Results and Discussion
The initial respirovirus screening of the 22 herds revealed the presence of positive samples in the case of one herd. In order to gather more information on the within-herd infection dynamics we performed cross-sectional nasal swab sampling directly from that herd: 20–20 samples were obtained from 2, 4, 6 and 8-week-old piglets. The samples were analyzed by real-time quantitative RT-PCR. Results of the second-round PCR are shown in Figure 1. Out of 20 samples obtained from the 4-week-old age group, we found 13 positives, 8 in the 6-week-old group and 5 in the 8-week-old group. Only one positive sample was found among the 2-week-old animals. The highest viral burden was observed among the 4-week-old animals, where the mean Cq value was 28,39 (±5,09), but the differences between the groups were not statistically significant (Figure 1).
Melting curve analysis has been conducted after every real-time run and surprisingly there was a 2.5 °C difference between the melting point of the positive control (76 °C) and the positive samples (73.5 °C), suggesting multiple nucleotide differences between the two amplicons.

PROVIDED MATERIAL:
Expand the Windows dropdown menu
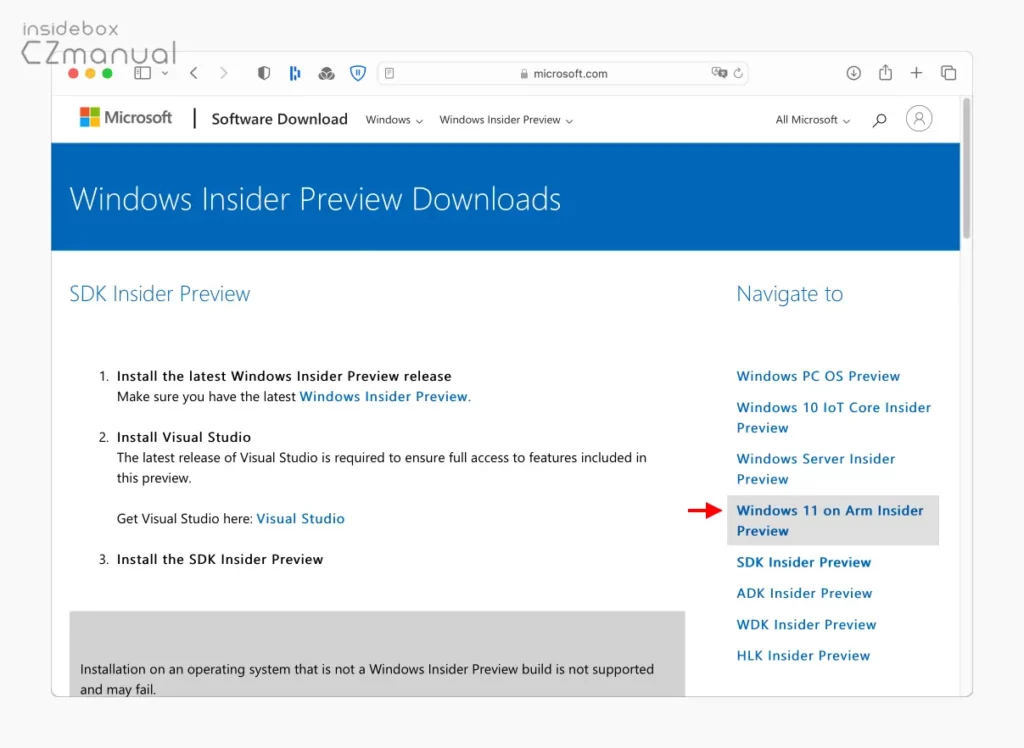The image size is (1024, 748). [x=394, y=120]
--
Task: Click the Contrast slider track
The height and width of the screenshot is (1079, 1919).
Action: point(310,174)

PARTS OF THE EXERCISE:
- A) From the results and discussion text, list every piglet age group that was sampled by nasal swab.
- B) Write out the part of the results and discussion text that begins with the words "Results and Discussion" and ends with "significant (Figure 1).".

TASK RESPONSES:
- A) 2-week-old, 4-week-old, 6-week-old and 8-week-old piglets

- B)
Results and Discussion
The initial respirovirus screening of the 22 herds revealed the presence of positive samples in the case of one herd. In order to gather more information on the within-herd infection dynamics we performed cross-sectional nasal swab sampling directly from that herd: 20–20 samples were obtained from 2, 4, 6 and 8-week-old piglets. The samples were analyzed by real-time quantitative RT-PCR. Results of the second-round PCR are shown in Figure 1. Out of 20 samples obtained from the 4-week-old age group, we found 13 positives, 8 in the 6-week-old group and 5 in the 8-week-old group. Only one positive sample was found among the 2-week-old animals. The highest viral burden was observed among the 4-week-old animals, where the mean Cq value was 28,39 (±5,09), but the differences between the groups were not statistically significant (Figure 1).